While Aristotle agrees that knowledge can only be found through social interaction, he disagrees with Plato in stating that pleasure is goodness, not merely knowledge. Aristotle argues that it is rational for people to want to gain happiness, and since reason is the route to goodness, pleasure must be good. He states, "Happiness seems to be more than anything else to answer to this description [of good]: for we always choose it for itself, and never for the sake of something else" (Gochberg 352). Since we naturally wish to benefit ourselves, Aristotle argues that pleasure is the key to goodness. He believes, "it seems happiness is something final and self-sufficing, and the end of all that man does", and since he defined the end, or the aim at which goodness is, goodness can be defined as happiness. He states happiness is most desirable and, "of two goods, the greater is always more desirable"(Gochberg 353). Plato directly argues this belief about desire. He states, "Most people identify the Good with pleasure, whereas the more enlightened think it is knowledge"(Cornford 215). Plato states that man will find happiness, but only in the intelligible world. Knowledge is the key to Goodness and happiness. Those who believe that satisfying pleasure as the way of finding goodness, Plato argues are lost. He argues, "What of those who define the good as pleasure? Are they any less confused in their thoughts?" (Cornford 215). Plato has the most accurate view of these philosophies. Aristotle argues that pleasure is the key to Goodness, but disregards that destructive pleasure exists. While pleasure can be found in such acts as greed and gluttony, these can not lead to Goodness. These can destroy the body and spirit. How can these qualities benefit society? Plato argues that pleasure can have very harmful effects on individuals and society.

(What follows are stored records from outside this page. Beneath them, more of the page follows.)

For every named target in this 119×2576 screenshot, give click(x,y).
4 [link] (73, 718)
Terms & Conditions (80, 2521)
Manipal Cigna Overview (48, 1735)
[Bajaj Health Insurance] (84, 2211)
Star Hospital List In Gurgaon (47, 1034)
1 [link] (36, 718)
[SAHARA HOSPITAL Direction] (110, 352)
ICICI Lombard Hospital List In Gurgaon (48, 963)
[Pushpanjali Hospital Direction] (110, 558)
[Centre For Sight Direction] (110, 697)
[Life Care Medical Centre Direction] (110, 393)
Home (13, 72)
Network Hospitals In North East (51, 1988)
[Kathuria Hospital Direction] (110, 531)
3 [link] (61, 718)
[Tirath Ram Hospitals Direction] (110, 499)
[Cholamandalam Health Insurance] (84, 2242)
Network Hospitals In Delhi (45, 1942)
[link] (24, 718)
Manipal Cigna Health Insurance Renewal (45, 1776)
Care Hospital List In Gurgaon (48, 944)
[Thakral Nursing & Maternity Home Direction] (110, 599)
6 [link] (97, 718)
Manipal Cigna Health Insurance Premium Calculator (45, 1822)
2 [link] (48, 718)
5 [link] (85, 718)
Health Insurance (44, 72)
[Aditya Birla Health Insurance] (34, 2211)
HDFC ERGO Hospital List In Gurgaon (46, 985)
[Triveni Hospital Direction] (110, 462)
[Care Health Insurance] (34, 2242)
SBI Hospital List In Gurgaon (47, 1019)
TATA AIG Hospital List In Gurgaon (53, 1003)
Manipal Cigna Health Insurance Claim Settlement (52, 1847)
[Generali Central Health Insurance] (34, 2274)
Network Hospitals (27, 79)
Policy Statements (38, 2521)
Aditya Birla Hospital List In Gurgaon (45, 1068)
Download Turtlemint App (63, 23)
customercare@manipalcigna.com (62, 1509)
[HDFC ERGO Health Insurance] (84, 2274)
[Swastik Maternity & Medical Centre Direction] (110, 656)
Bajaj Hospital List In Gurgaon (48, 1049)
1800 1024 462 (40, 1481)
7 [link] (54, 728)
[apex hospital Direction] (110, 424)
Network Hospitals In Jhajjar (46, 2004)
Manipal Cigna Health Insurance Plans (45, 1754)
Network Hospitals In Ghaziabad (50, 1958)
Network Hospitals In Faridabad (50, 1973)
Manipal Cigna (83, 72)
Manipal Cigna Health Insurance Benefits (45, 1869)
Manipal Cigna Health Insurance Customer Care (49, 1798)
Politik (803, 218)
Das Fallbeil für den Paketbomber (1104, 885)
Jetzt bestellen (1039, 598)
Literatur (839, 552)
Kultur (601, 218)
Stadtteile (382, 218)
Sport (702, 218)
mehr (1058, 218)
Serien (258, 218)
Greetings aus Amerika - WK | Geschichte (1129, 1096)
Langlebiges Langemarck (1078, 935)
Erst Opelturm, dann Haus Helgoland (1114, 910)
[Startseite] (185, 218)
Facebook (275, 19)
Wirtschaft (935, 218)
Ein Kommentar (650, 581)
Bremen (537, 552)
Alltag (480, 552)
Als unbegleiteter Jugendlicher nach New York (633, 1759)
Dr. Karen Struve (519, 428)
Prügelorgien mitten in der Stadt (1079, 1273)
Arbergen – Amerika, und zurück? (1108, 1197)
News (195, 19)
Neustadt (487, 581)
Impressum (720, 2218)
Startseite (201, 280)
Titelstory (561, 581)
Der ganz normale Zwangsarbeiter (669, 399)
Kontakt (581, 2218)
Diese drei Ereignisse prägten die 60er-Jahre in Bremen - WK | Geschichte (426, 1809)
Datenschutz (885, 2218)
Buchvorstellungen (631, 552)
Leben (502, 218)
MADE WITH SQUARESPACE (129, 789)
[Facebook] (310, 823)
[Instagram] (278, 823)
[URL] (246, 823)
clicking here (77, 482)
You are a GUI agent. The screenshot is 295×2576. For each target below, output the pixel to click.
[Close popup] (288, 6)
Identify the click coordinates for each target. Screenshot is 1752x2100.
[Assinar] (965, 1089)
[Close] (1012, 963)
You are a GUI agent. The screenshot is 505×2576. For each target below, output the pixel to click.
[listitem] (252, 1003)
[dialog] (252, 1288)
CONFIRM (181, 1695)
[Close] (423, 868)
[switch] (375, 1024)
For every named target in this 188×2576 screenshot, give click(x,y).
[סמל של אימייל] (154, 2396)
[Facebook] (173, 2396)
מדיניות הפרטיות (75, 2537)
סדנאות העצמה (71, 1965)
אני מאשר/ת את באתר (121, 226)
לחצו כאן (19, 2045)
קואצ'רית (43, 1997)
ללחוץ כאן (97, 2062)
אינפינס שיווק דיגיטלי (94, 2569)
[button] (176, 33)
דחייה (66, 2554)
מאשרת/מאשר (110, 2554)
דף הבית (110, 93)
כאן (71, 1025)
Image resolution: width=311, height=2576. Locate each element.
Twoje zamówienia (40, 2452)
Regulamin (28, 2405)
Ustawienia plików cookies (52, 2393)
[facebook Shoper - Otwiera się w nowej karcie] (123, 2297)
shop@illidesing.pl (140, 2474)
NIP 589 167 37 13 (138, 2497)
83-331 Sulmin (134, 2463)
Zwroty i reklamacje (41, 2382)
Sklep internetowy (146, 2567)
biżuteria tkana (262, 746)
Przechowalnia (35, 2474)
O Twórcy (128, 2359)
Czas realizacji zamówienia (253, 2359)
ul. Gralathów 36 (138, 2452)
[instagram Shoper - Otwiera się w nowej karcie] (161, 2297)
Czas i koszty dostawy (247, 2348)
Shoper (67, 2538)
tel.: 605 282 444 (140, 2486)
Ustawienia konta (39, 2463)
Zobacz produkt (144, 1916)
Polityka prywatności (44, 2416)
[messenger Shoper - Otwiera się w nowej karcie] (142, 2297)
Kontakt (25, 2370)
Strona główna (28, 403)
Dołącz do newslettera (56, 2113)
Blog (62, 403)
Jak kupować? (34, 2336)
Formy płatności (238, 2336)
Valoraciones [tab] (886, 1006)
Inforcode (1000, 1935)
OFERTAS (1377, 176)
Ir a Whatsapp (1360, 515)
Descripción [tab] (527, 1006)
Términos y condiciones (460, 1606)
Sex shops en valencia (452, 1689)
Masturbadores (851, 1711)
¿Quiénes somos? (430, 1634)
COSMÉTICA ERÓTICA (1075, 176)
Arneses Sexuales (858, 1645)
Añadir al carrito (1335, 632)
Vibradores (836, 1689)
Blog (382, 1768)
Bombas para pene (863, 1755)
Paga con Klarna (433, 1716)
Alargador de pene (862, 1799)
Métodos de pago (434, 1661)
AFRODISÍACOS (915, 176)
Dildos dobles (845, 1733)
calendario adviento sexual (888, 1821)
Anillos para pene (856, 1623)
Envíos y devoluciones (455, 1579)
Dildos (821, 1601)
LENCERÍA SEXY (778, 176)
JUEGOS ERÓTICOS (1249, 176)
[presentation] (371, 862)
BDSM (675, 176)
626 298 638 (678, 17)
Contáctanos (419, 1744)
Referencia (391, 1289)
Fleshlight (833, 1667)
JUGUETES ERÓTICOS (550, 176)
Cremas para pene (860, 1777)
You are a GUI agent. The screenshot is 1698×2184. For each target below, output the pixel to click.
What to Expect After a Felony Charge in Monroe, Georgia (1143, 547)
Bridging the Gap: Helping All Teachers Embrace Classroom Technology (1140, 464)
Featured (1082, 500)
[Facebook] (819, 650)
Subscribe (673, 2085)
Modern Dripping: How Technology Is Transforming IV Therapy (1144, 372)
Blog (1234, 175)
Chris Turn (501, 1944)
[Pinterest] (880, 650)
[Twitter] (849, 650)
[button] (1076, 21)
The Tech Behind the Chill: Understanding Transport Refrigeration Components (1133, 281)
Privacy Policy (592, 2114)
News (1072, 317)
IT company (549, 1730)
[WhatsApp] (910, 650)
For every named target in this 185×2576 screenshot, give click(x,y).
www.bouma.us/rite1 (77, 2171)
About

Self-gain can not help the common good, because it is not in everyone's best interest. Plato is correct in stating that satisfying pleasure is not the key to Goodness. Pleasure can harm individuals, and even if it results in good for one, if will have a negative effect on society. Aristotle even agrees that there is a morality when he states that evils exist. Plato's ideas of Goodness are more logical than Aristotle's theory. Plato's theory of Forms explains human action throughout history, explaining overriding morality. Although laws are made relative to culture, they are based on a morality that remains constant throughout time.